▶ Work task: Print out the entries from the line containing "Task: Click the third Bank Offer tag icon" through the last line, exactly, and print nothing else. Pictures are not copied.

(Stored data)
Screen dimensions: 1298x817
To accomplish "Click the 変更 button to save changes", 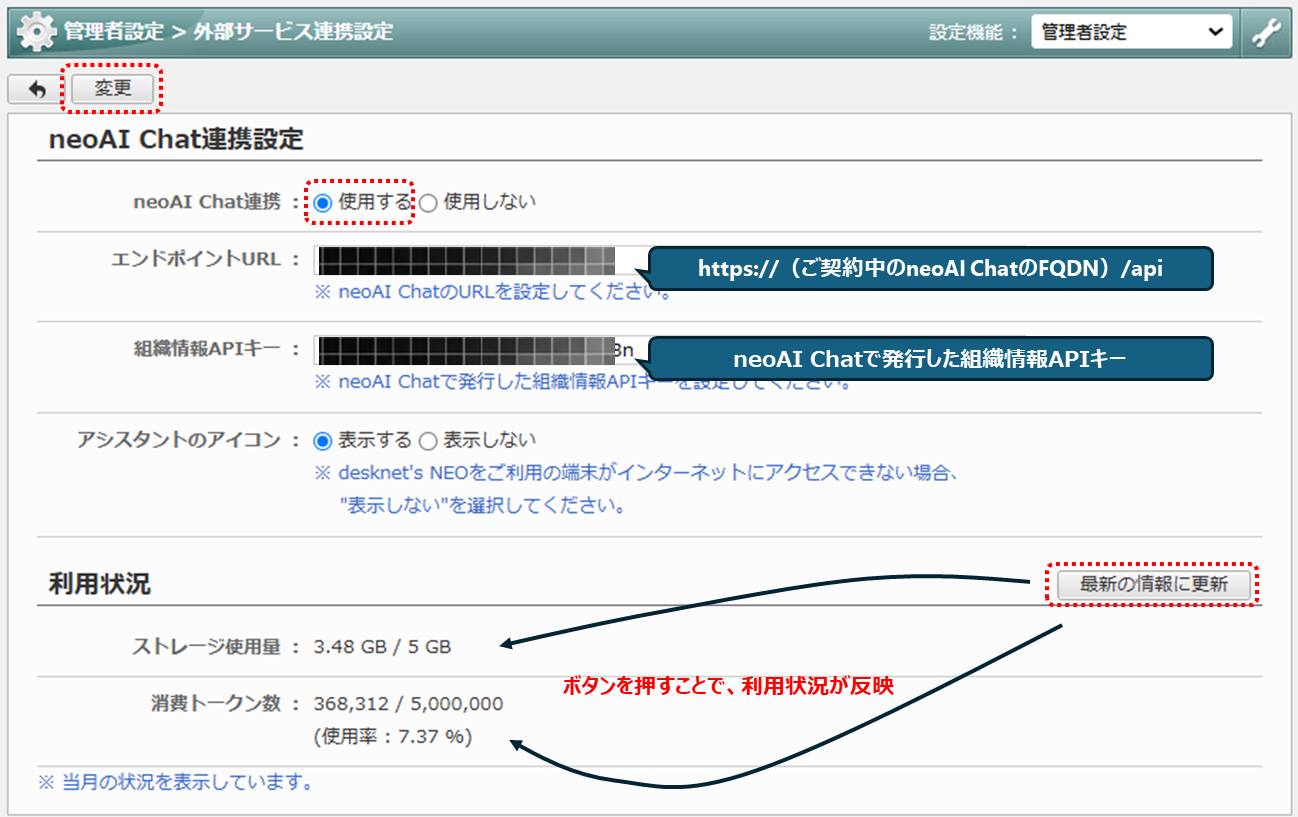I will point(113,89).

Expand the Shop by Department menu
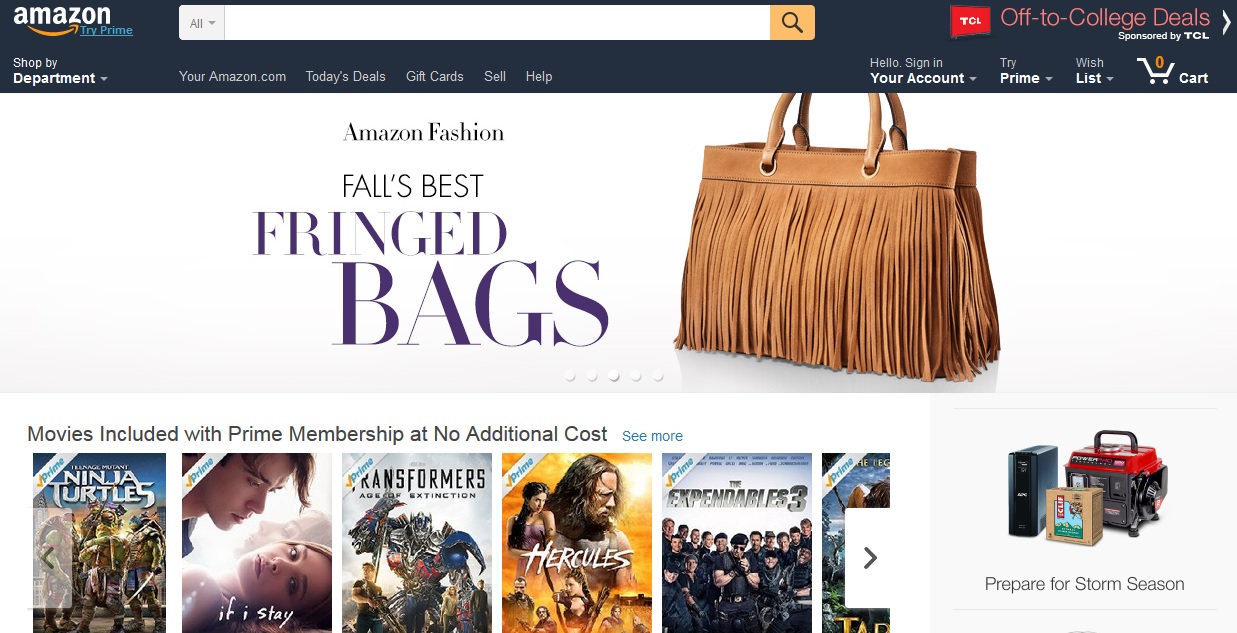tap(60, 70)
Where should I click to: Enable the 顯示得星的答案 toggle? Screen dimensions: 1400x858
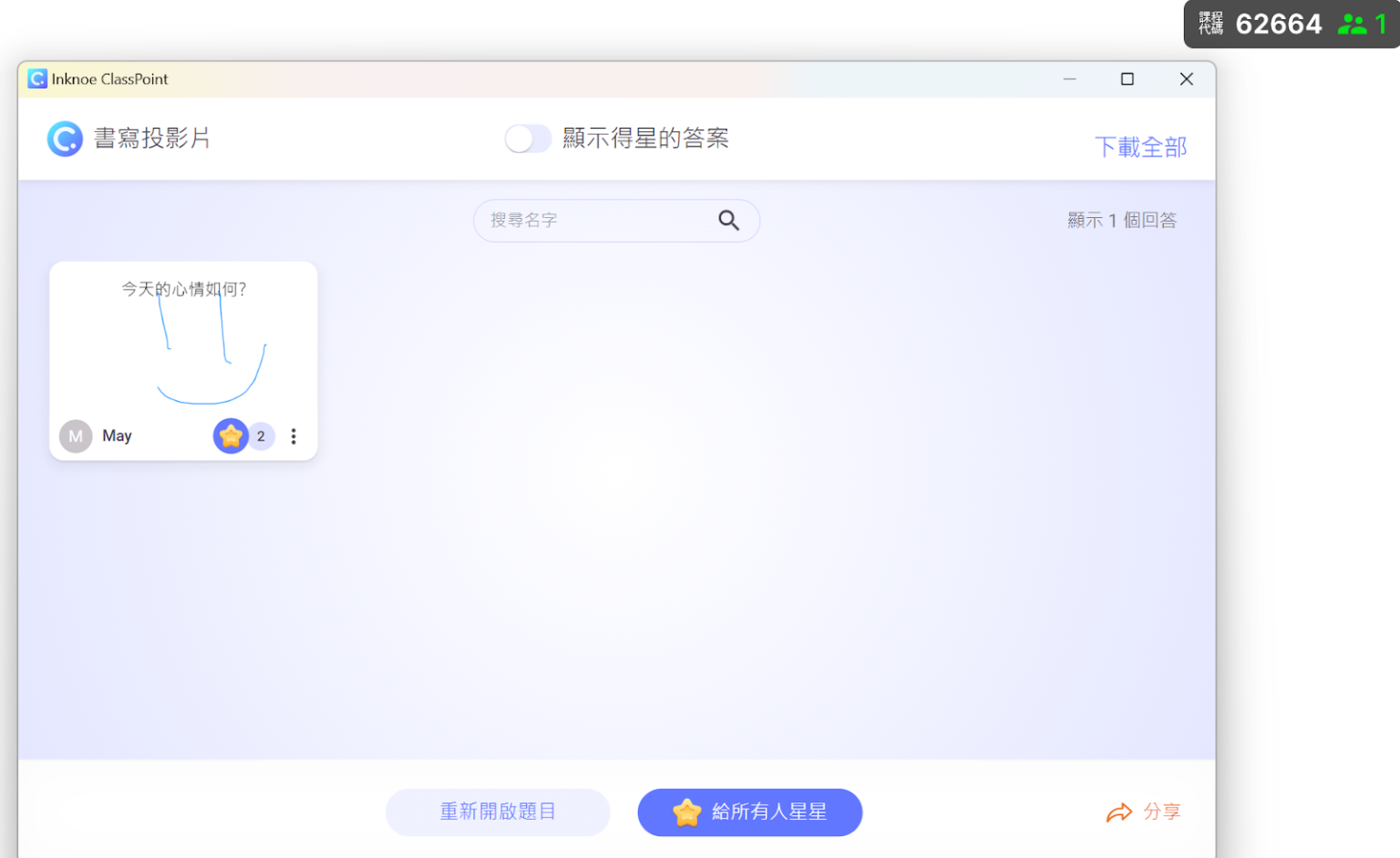point(528,138)

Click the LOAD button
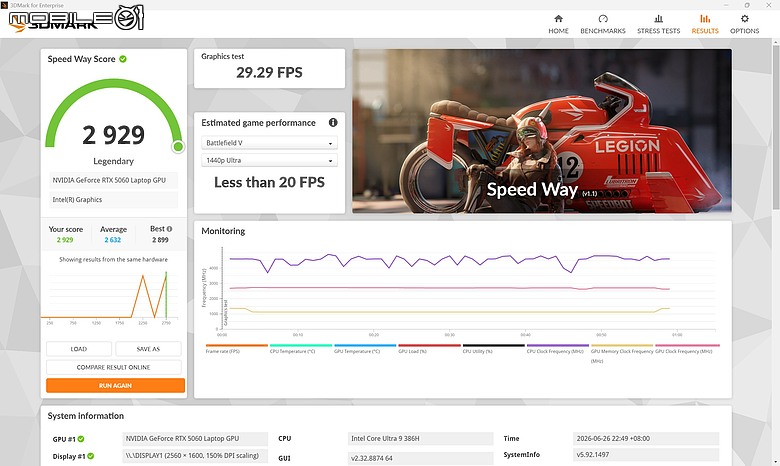pos(79,349)
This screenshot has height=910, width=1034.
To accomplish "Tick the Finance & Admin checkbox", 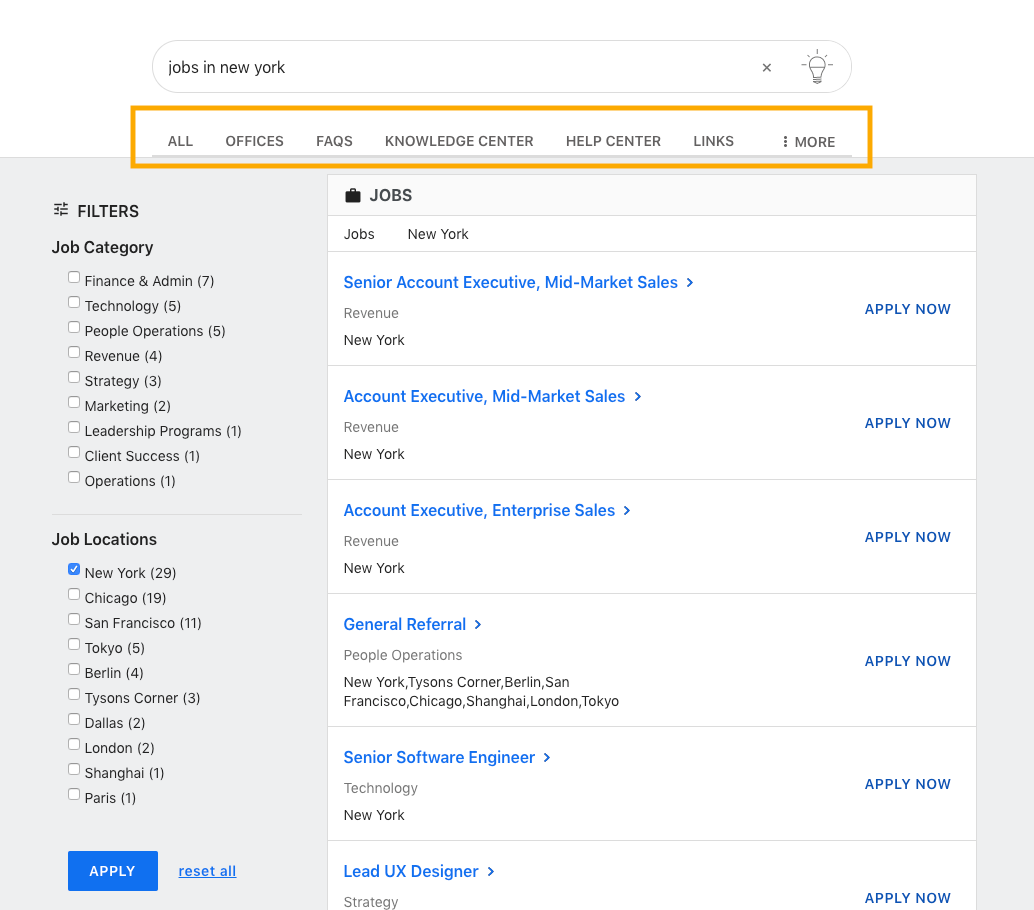I will click(x=74, y=278).
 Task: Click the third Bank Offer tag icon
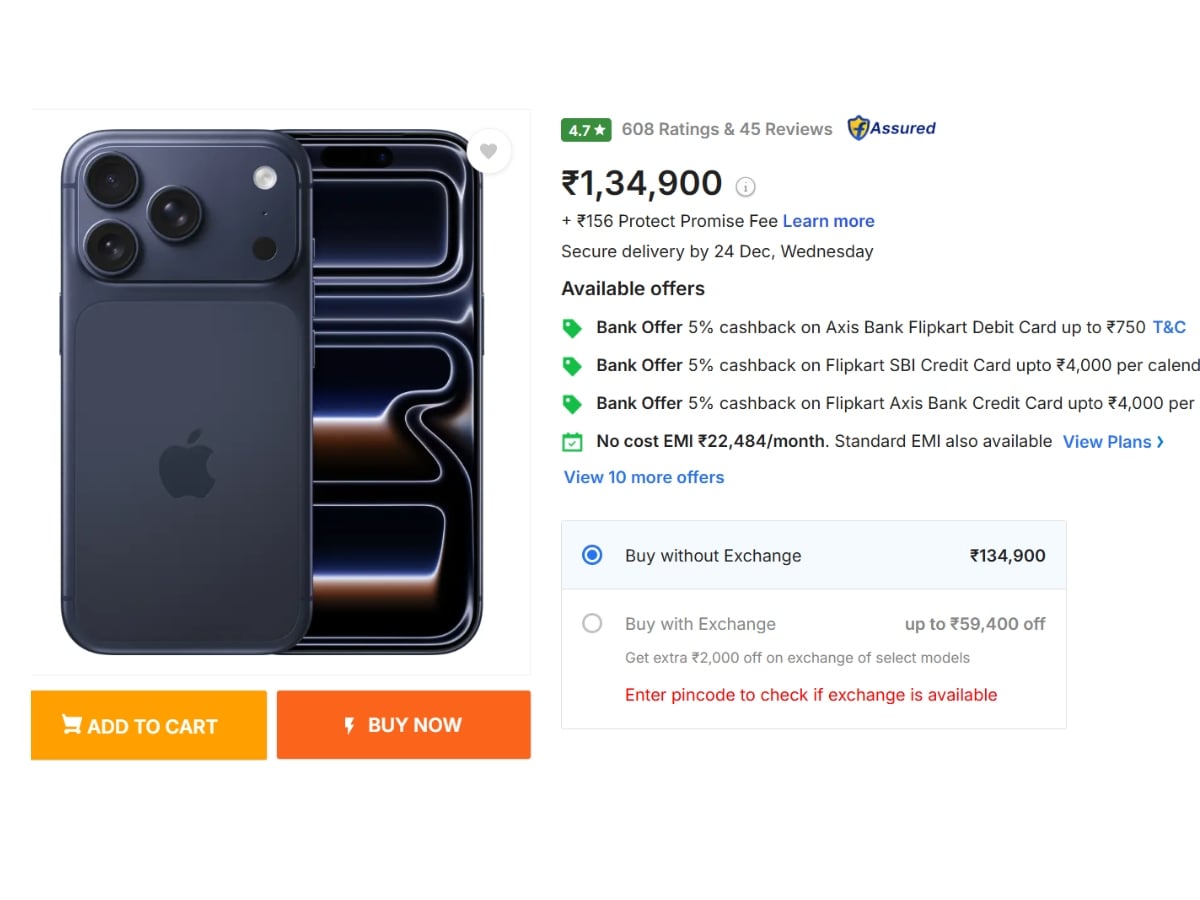(x=572, y=404)
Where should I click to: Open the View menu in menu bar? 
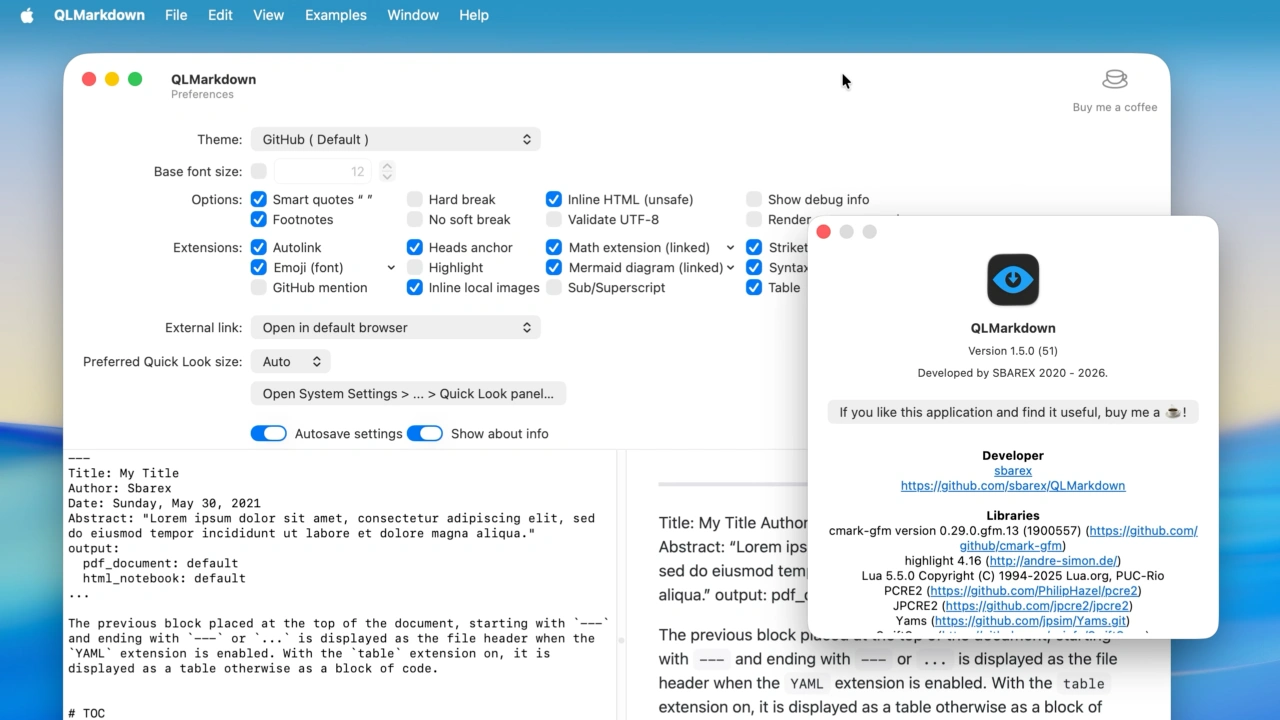click(x=268, y=15)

▶ Exercise solution:
 Task: Click the third Bank Offer tag icon
(x=572, y=404)
Where should I click to: Open the View menu in menu bar? 
click(x=268, y=15)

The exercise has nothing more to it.